* _Extrait choisi_:
**********

Le chercheur chinois He Jiankui, qui avait provoqué l'an dernier une onde de choc planétaire en mettant au monde les premiers bébés génétiquement modifiés, a été condamné lundi à trois ans de prison et à une amende de 3 millions de yuans (384.000 euros). Il avait annoncé en novembre 2018 être parvenu à mettre au monde des jumelles à l'ADN modifié pour les rendre résistantes au virus du sida dont était infecté leur père. Lors d'une conférence de presse quelques jours plus tard à Hong Kong, il s'était dit "fier" du fruit de ses recherches.
Sous pression internationale, le gouvernement chinois, accusé de laxisme, avait ordonné la suspension des recherches et placé le chercheur sous enquête policière. Lundi, il a été condamné, au cours d’un procès à huis-clos, pour "avoir illégalement procédé à la manipulation génétique d'embryons à des fins de reproduction", a annoncé l'agence Chine nouvelle.

**********

* _Données de l'exercice_:
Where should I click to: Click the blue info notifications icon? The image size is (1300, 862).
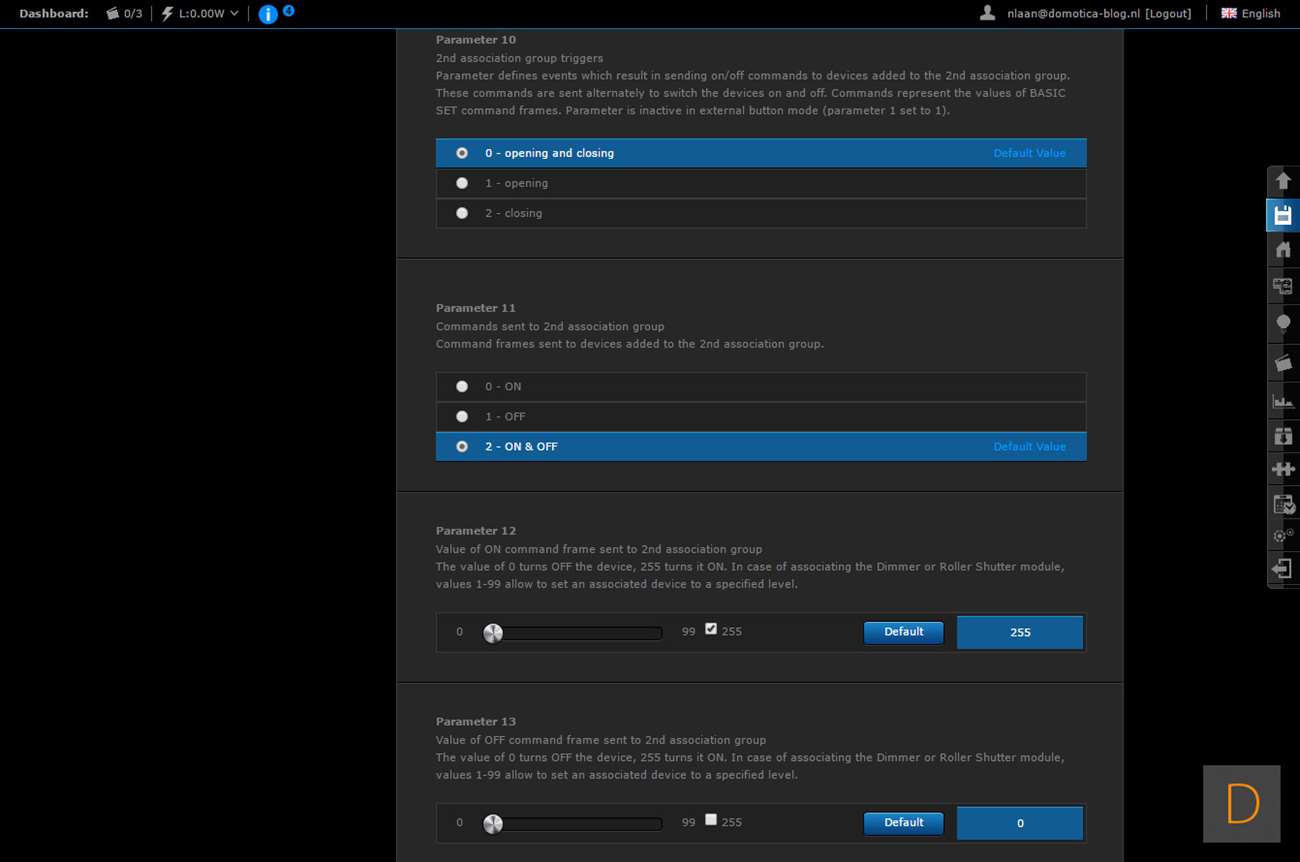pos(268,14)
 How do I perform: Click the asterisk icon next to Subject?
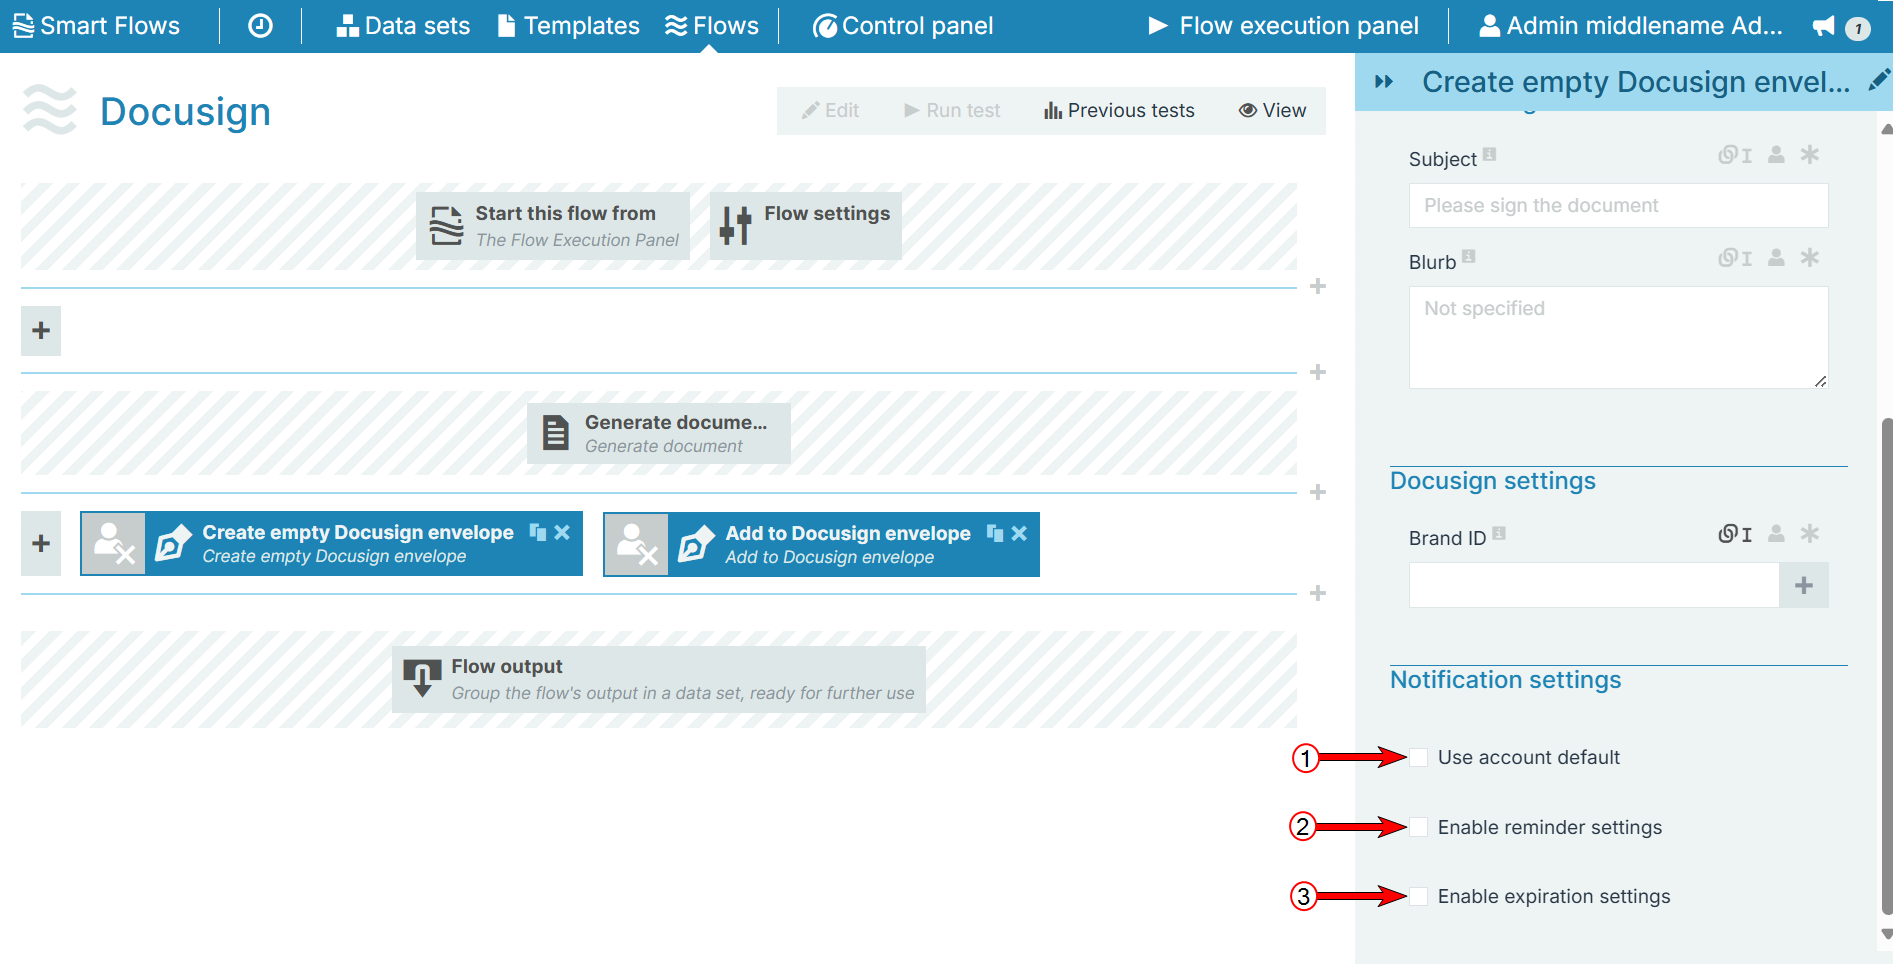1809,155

**********

* _Travail demandé_: Modifiez, dans l'extrait sur la condamnation de He Jiankui, le passage qui s'ouvre sur les mots « Le chercheur chinois » et se clôt sur « de ses recherches. ». Recopiez-le en remplaçant « planétaire » par « mondiale ».

* _Exercice corrigé_:
Le chercheur chinois He Jiankui, qui avait provoqué l'an dernier une onde de choc mondiale en mettant au monde les premiers bébés génétiquement modifiés, a été condamné lundi à trois ans de prison et à une amende de 3 millions de yuans (384.000 euros). Il avait annoncé en novembre 2018 être parvenu à mettre au monde des jumelles à l'ADN modifié pour les rendre résistantes au virus du sida dont était infecté leur père. Lors d'une conférence de presse quelques jours plus tard à Hong Kong, il s'était dit "fier" du fruit de ses recherches.